Chiusa l’inchiesta sulla truffa del sisma, si attendono le decisioni del magistrato
Isola, due imprenditori e un tecnico comunale nei guai. Restano sotto sequestro 96mila €
Il pubblico ministero Stefano Giovagnoni ha chiuso l’inchiesta sulle presunte truffe post sisma nel territorio di Isola del Gran Sasso. Tre le persone iscritte nel registro degli indagati e ben 96mila euro congelati, già a dicembre, sui conti di uno di loro. Soldi che restano sequestrati perché, secondo la magistratura teramana, frutto di un’attività illecita.
Nei guai sono finiti Dante e Alessandro Trasatti, padre e figlio. Il primo è un dipendente dell’ufficio tecnico del Comune di Isola del Gran Sasso, il secondo è il titolare di una ditta edile.
L’impiegato comunale è indagato per abuso d’ufficio, gli imprenditori per truffa aggravata, tentata truffa e falso. Il sequestro dei 96 mila euro è stato eseguito sui conti di Alessandro Trasatti.

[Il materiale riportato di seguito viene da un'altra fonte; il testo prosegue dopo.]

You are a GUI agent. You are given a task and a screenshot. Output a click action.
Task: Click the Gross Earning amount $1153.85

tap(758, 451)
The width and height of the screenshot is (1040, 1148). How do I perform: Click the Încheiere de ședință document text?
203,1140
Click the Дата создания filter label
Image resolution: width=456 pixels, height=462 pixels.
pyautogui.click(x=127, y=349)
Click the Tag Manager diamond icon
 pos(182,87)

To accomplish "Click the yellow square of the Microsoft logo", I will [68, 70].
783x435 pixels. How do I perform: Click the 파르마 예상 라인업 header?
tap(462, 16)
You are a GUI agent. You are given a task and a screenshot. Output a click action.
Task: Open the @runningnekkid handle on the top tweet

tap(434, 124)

Tutto ruota attorno alle ristrutturazioni di case private che avevano subito danni dal sisma del 2009. In particolare, quelle ricadenti nella categoria “A”, con danni cioè inferiori ai 10mila euro. Prese per buone le lesioni, la magistratura ha voluto verificare alcune anomalie che si sarebbero verificate nel territorio di Isola del Gran Sasso in molte delle 200 domande di riconoscimento del danno avanzate dai cittadini. Questi, infatti, depositavano richiesta al Comune con tanto di perizia tecnica chiedendo di essere ammessi ai finanziamenti che lo Stato (la Cassa depositi e prestiti) aveva stanziato per i danni di categoria “A”. Una burocrazia tutto sommato snella: consegnata la domanda, un tecnico del Comunale valutava e dava poi il via libera alle aziende per l’avvio dei lavori di ristrutturazione (nelle tasche dei cittadini non finiva un euro, perché i soldi dei finanziamenti venivano elargiti direttamente alle ditte che eseguivano i lavori).
La magistratura è andata a spulciare proprio nella fase del passaggio delle domande in Comune, rilevando delle anomalie. Infatti, quel tecnico deputato a valutare le domande era Dante Trasatti che, secondo la Procura, avrebbe agevolato la ditta del figlio Alessandro affidandogli, tramite degli escamotage burocratici, più appalti rispetto ad altre aziende. Per la magistratura, almeno 51 ristrutturazioni su 200. Dagli accertamenti condotti dalla Finanza, è anche emerso che la ditta di Trasatti dichiarava un costo dei lavori superiore al reale, guadagnando così, indebitamente, piccole somme su ogni lavoro edilizio eseguito. Mille, duemila euro in più per ristrutturazione: cifre modeste, ma che sommate, sostengono gli inquirenti, avrebbero permesso alla ditta di Alessandro Trasatti di incassare illecitamente 96mila euro (somma appunto sequestrata). In alcuni casi, l’azienda avrebbe anche giustificato i costi dei lavori con voci che non combaciavano con la realtà: ad esempio l’allestimento di ponteggi mai collocati perché non necessari ad eseguire una determinata ristrutturazione.
Ora che l’indagine è chiusa, il magistrato valuterà modi e termini per avanzare le richieste di rinvio a giudizio.